UNITED NATIONS, United States: UN chief Antonio Guterres on Wednesday urged the United States and Russia to quickly sign a new nuclear deal, as the existing treaty was set to expire in a “grave moment for international peace and security.”
The New START agreement will end Thursday, formally releasing both Moscow and Washington from a raft of restrictions on their nuclear arsenals.
“For the first time in more than half a century, we face a world without any binding limits on the strategic nuclear arsenals of the Russian Federation and the United States of America,” Guterres said in a statement.
The UN secretary-general added that New START and other arms control treaties had “drastically improved the security of all peoples.”
“This dissolution of decades of achievement could not come at a worse time — the risk of a nuclear weapon being used is the highest in decades,” he said, without giving more details.

(Dataset entries)
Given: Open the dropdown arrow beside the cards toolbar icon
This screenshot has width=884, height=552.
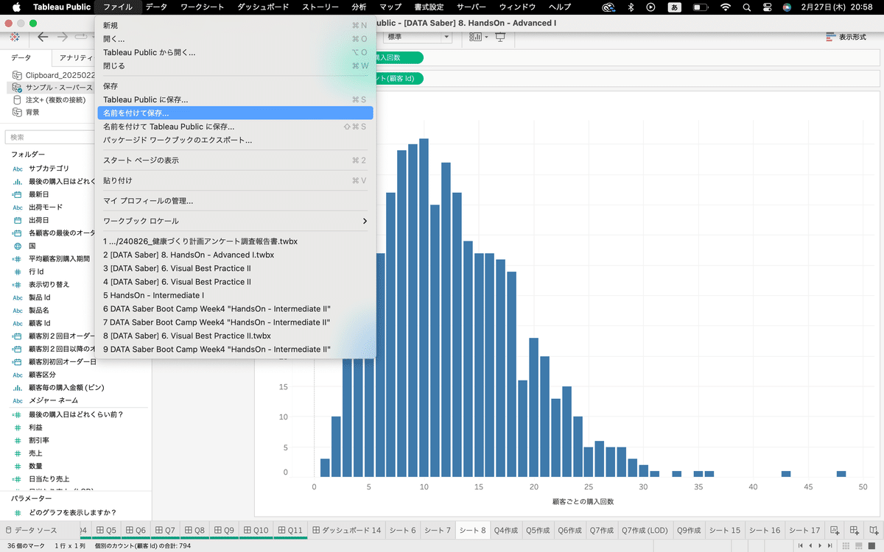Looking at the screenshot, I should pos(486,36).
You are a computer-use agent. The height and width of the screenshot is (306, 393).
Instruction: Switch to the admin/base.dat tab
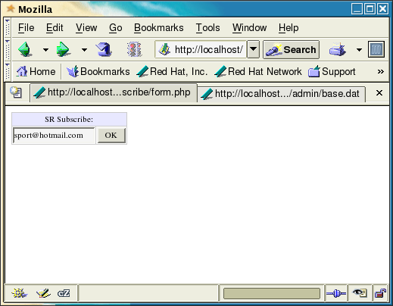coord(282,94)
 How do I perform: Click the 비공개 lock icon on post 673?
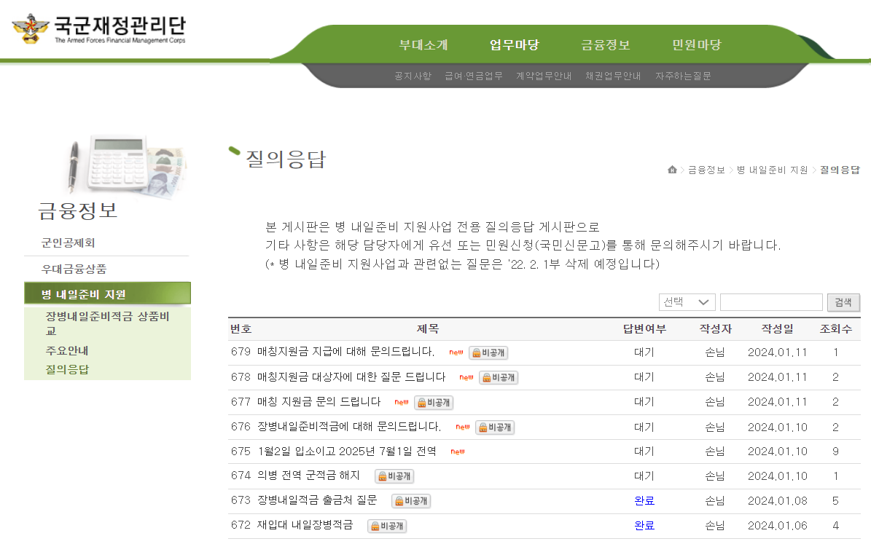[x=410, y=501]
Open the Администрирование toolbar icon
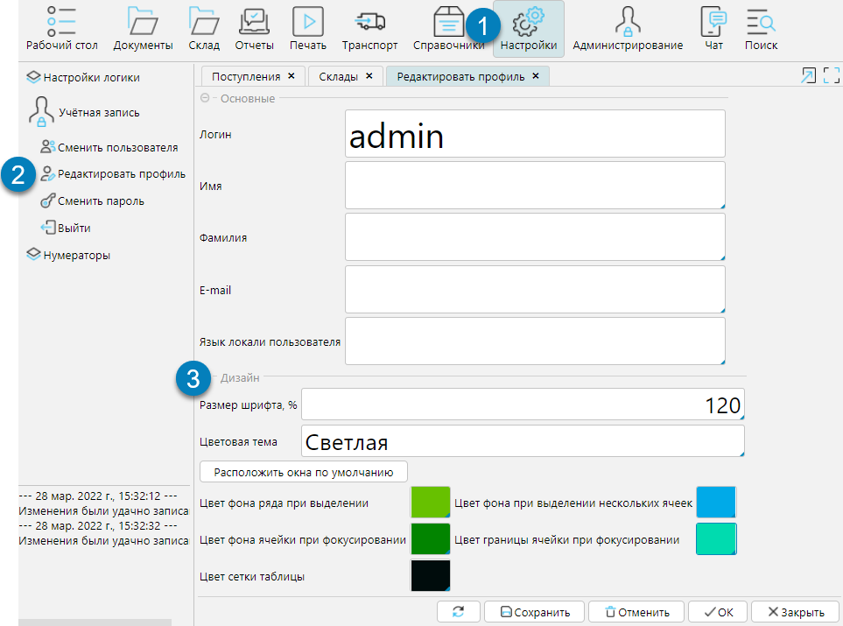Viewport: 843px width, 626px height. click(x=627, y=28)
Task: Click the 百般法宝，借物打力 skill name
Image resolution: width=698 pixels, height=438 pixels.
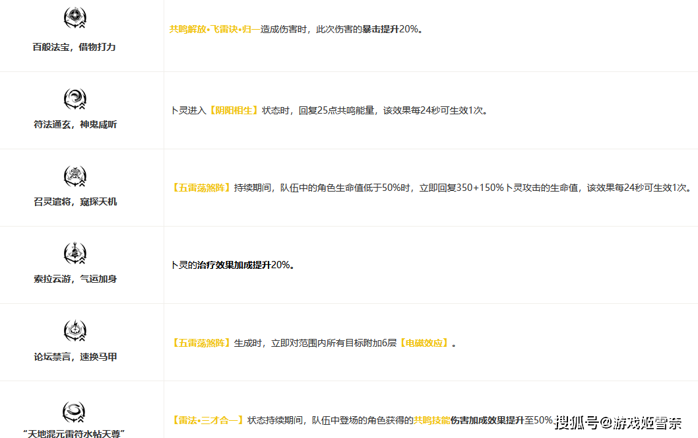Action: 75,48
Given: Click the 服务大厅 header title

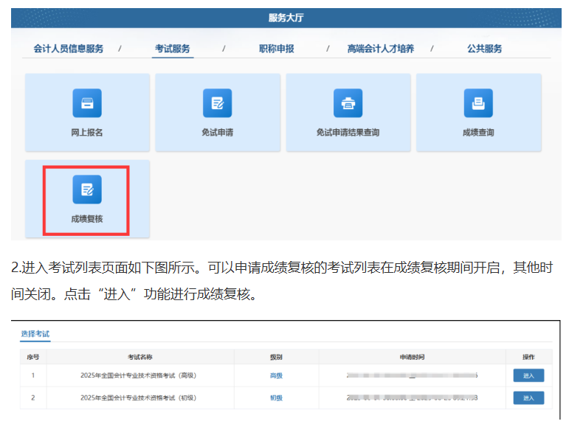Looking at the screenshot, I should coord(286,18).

* * *

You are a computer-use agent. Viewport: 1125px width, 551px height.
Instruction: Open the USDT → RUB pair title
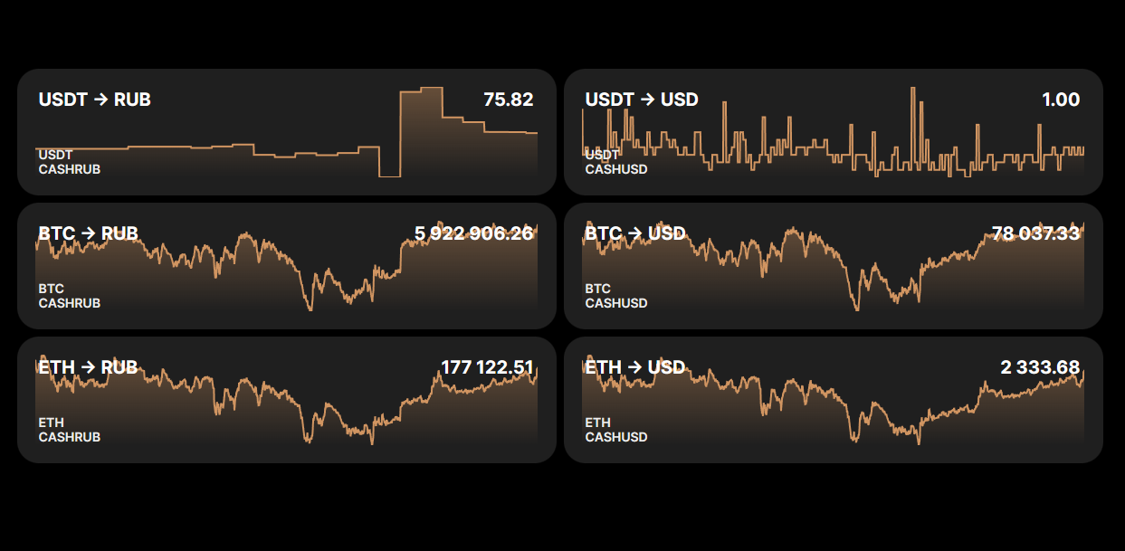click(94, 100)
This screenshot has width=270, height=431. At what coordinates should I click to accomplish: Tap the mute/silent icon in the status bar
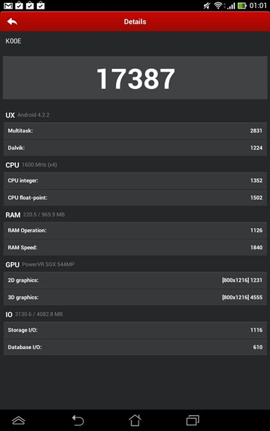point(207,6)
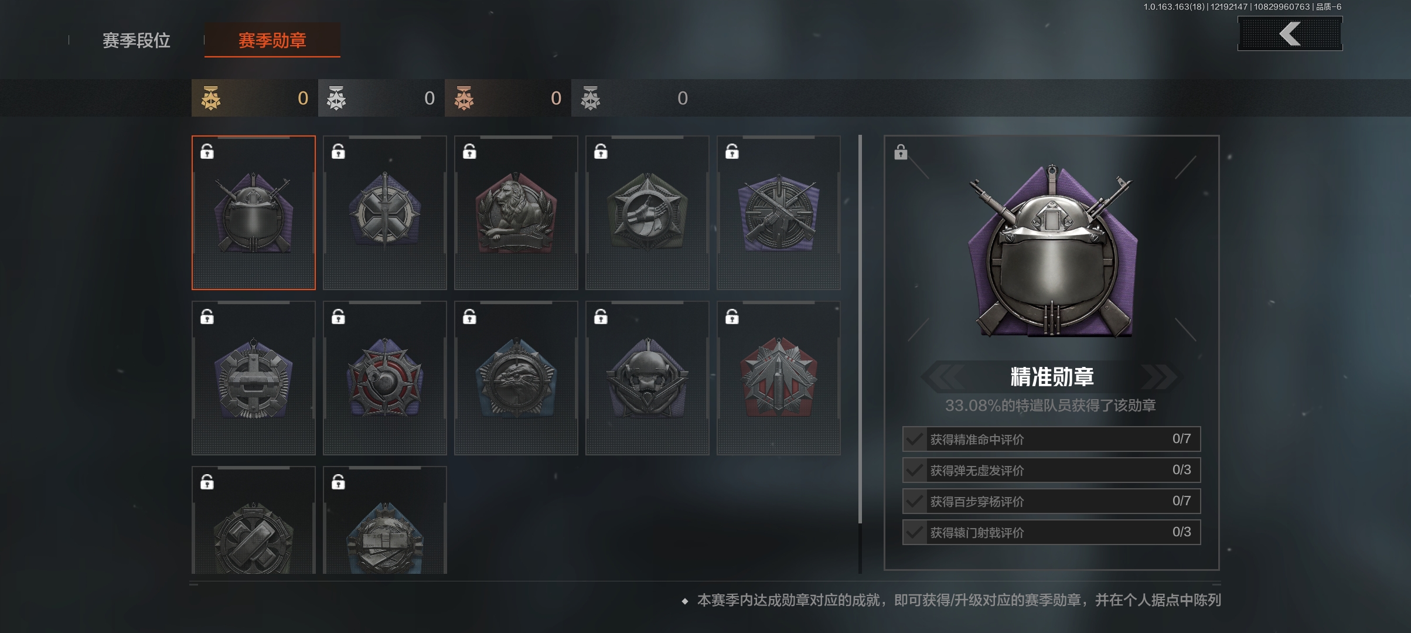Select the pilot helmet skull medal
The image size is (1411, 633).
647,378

* **LIST OF TASKS**:
1. List every passage that the report on the New START treaty's expiry places inside quotation marks.
2. Carry on the report about the New START treaty's expiry, starting after its final sentence.

* **ANSWER LIST**:
1.
- "grave moment for international peace and security."
- "For the first time in more than half a century, we face a world without any binding limits on the strategic nuclear arsenals of the Russian Federation and the United States of America,"
- "drastically improved the security of all peoples."
- "This dissolution of decades of achievement could not come at a worse time — the risk of a nuclear weapon being used is the highest in decades,"

2.
Guterres urged Washington and Moscow “to return to the negotiating table without delay and to agree upon a successor framework.”
Russia and the United States together control more than 80 percent of the world’s nuclear warheads but arms agreements have been withering away.
New START, first signed in 2010, limited each side’s nuclear arsenal to 1,550 deployed strategic warheads — a reduction of nearly 30 percent from the previous limit set in 2002.
It also allowed each side to conduct on-site inspections of the other’s nuclear arsenal, although these were suspended during the Covid-19 pandemic and have not resumed since.